According to CoinDesk, as market sentiment improves, the Bitcoin options market is undergoing a notable shift: the $80,000 call option on Deribit has become the most actively traded, with open interest exceeding $1.6 billion—surpassing the previously dominant $60,000 put option (which held approximately $1.41 billion in open interest).

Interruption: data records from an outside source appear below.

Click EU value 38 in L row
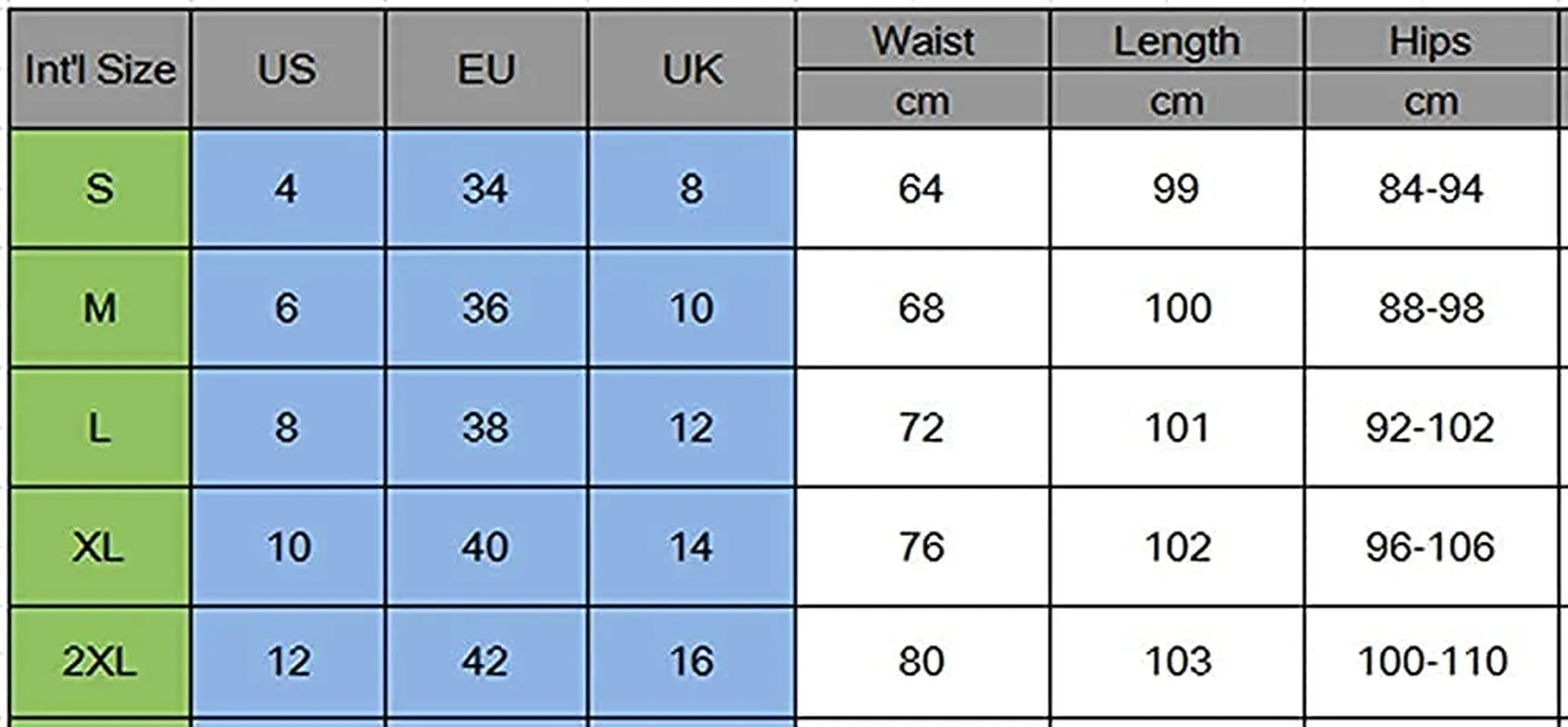 point(486,427)
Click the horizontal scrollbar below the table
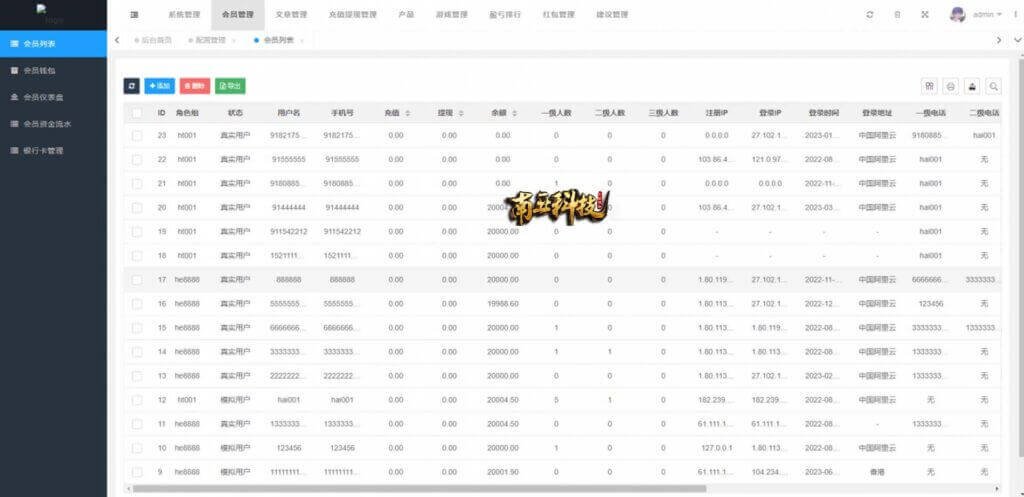The width and height of the screenshot is (1024, 497). pyautogui.click(x=420, y=489)
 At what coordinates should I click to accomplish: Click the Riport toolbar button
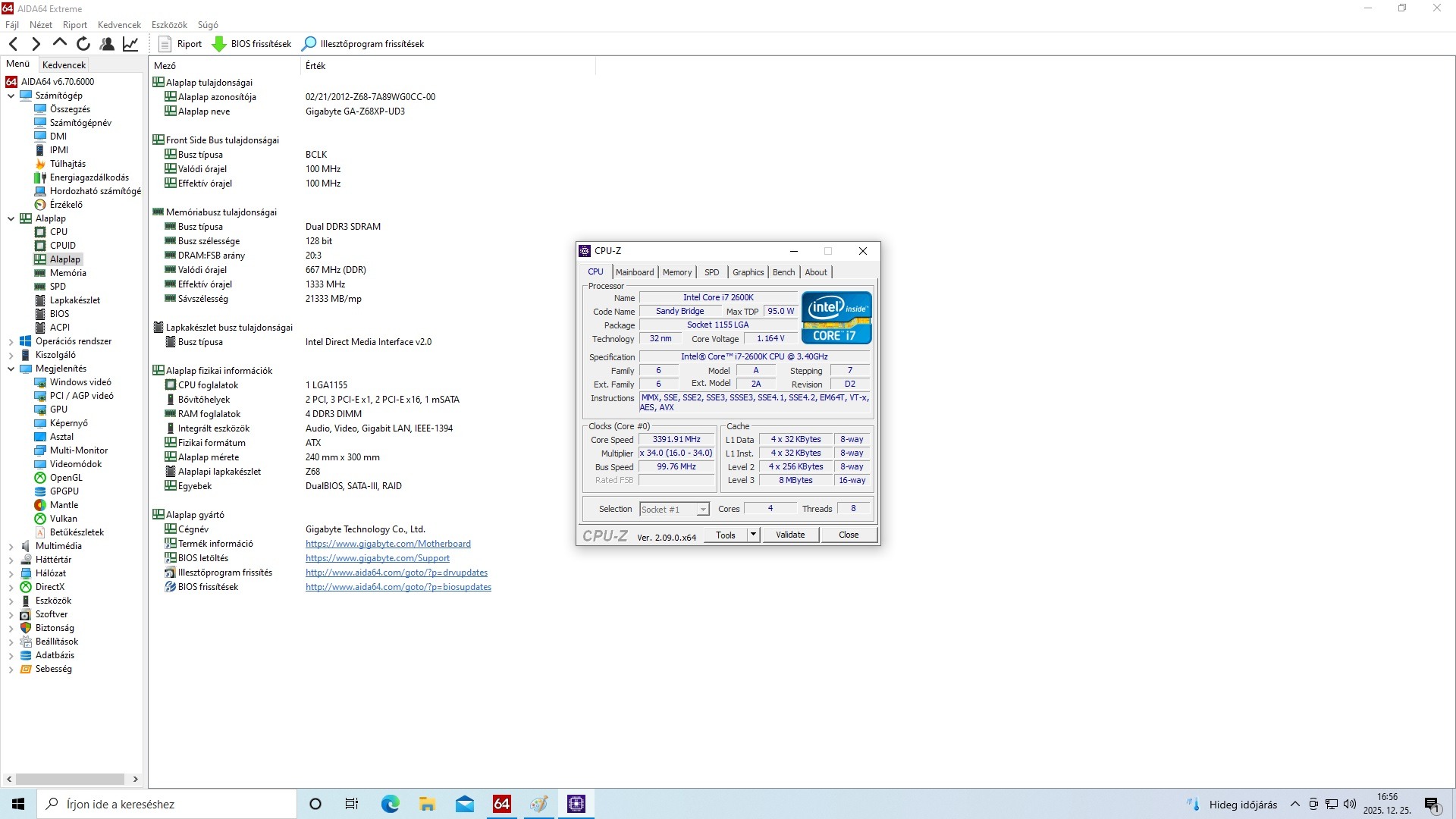(180, 44)
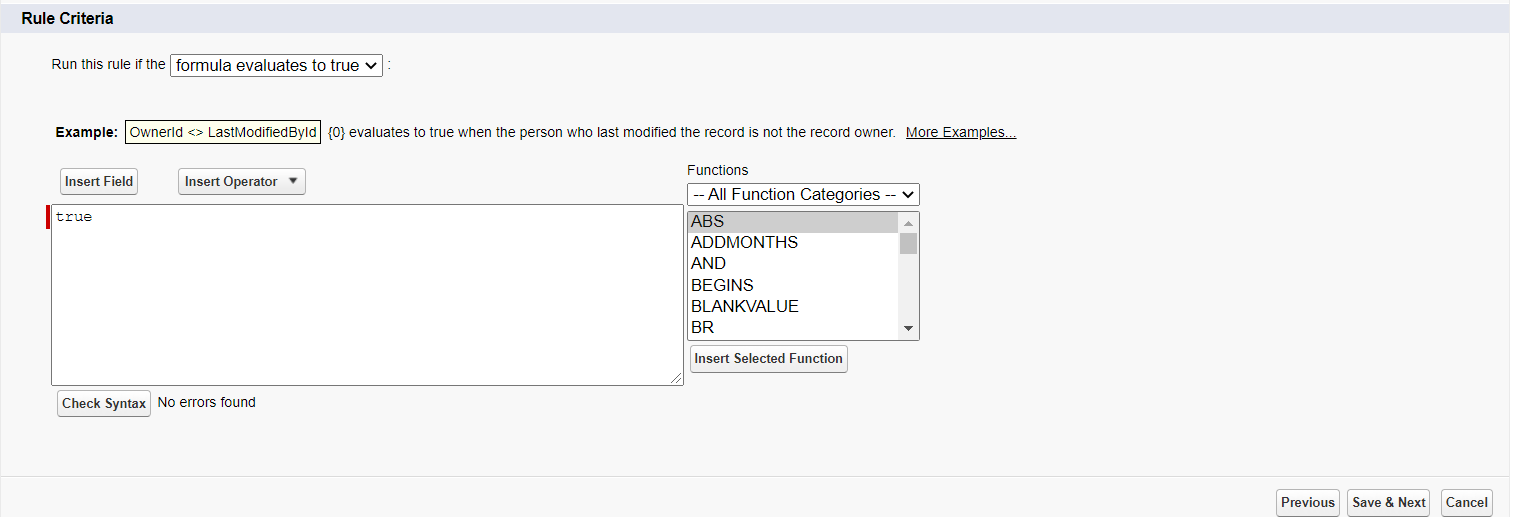Open the More Examples link
The image size is (1521, 517).
960,133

Analysts suggest that the recent temporary ceasefire between the U.S. and Iran has driven oil prices lower, easing inflation expectations and potentially strengthening market anticipation of Federal Reserve rate cuts—thereby benefiting risk assets including Bitcoin. Additionally, asset management firm 21Shares stated that, against the backdrop of sustained ETF inflows and rising institutional holdings, Bitcoin could potentially reach $100,000 by the end of Q2—if geopolitical tensions ease further and the regulatory environment improves. However, risks remain: the current ceasefire is fragile, and any escalation in Middle Eastern conflict could trigger a rebound in oil prices, dampening market risk appetite and thereby capping Bitcoin’s upside potential.